Related: Three Republicans reject AHCA at House Budget markup

The House Energy & Commerce Committee and House Ways & Means Committee started by marking up the bill during grueling sessions March 8.

The House Budget Committee marked up the bill Thursday.

I have many things to do and couldn’t watch as much of the video as I would have liked. But I watched a fair amount live, and more of the recorded versions. I also sifted through the videos using the video transcript search tool on C-SPAN.

There were some highlights.

Rep. Diane Black, R-Tenn., chairman of the House Budget Committee seemed genuinely nice and bipartisan, for example, thanked the Democrats, and the staff members on both sides, at the end of her committee’s markup.

But the Democrats on the committee seemed to focus mainly on general complaints about how terrible AHCA would be for poor people and how good it would be for rich people. The Republicans tended to focus on ways to direct Medicaid toward more deserving poor people. 

At the Ways & Means Committee, Rep. Ron Kind, D-Ind., and Rep. Vern Buchanan, R-Fla., engaged in a few minutes of conversations that suggested that they both had given some thought to the existence of commercial health insurance.

Kind, for example, knew that the ACA tax credit for small businesses is too complicated. He knew that Medicare is trying to shift away from paying for care on a fee-for-service basis.

Buchanan, responding to Kind, pointed out that he’s talked to the chief executive officer at Blue Cross and Blue Shield of Florida and heard that Florida Blue has had problems with the ACA. In other words: Buchanan understands that companies actually have something to do with health insurance. Health insurance doesn’t just spawn in cornfields when you spread enough of the right tax credits on them.

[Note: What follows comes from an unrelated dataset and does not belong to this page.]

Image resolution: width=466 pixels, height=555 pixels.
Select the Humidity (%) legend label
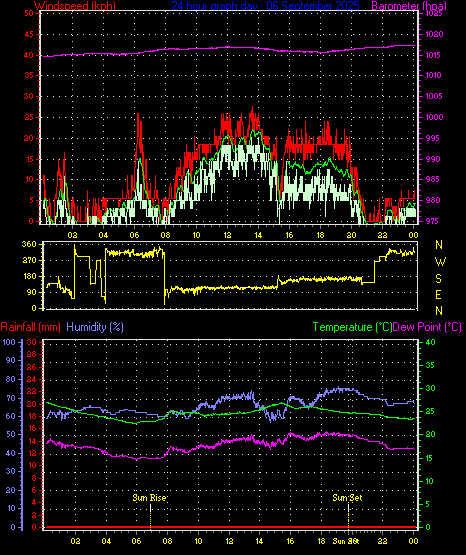click(95, 327)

At the Energy & Commerce Committee, Rep. Scott Peters, D-Calif., talked about an AHCA tax credit analysis performed by Blue Shield of California.

Republicans occasionally mentioned the loss of Blue Cross and Blue Shields when talking about the problems of their states’ ACA public exchanges.

But terms such as “actuary,” “claim,” “antiselection” and “risk pool” did not seem to come up very often.

The committee members did not seem to be especially conscious of the problem of setting up individual health plans for 2018, for sale on or off the exchange, and that the window for making the 2018 individual market happen, or even for setting up some kind of temporary replacement program, is closing now.

Some people think the federal government should be more actively involved in running the U.S. health care finance system. Some people want to reduce federal involvement.

One acute problem with congressional involvement in the current commercial health insurance system is that the level of congressional health insurance literacy seems absurdly low.

Here’s a modest proposal: If Congress stays involved with commercial health insurance, someone should add a provision to the next must-pass budget bill that requires 20 members of the House and Senate to become active members of the National Conference of Insurance Legislators and 20 to become active members of the National Association of Insurance Commissioners. For extra credit: require all 40 of those lawmakers to attend the annual meetings of America’s Health Insurance Plans (and, to be egalitarian: the annual meetings of the American Hospital Association, the National Association of Health Underwriters, the America Council of Life Insurers, and the Consumer Federation of America).

Even without considering the ACA, Congress is really the board of a life insurance, health insurance and retirement annuity company with a significant security operation and a few side investments in the arts, space exploration and park land. Members of Congress should get the background they need to have intelligent conversations about those operations.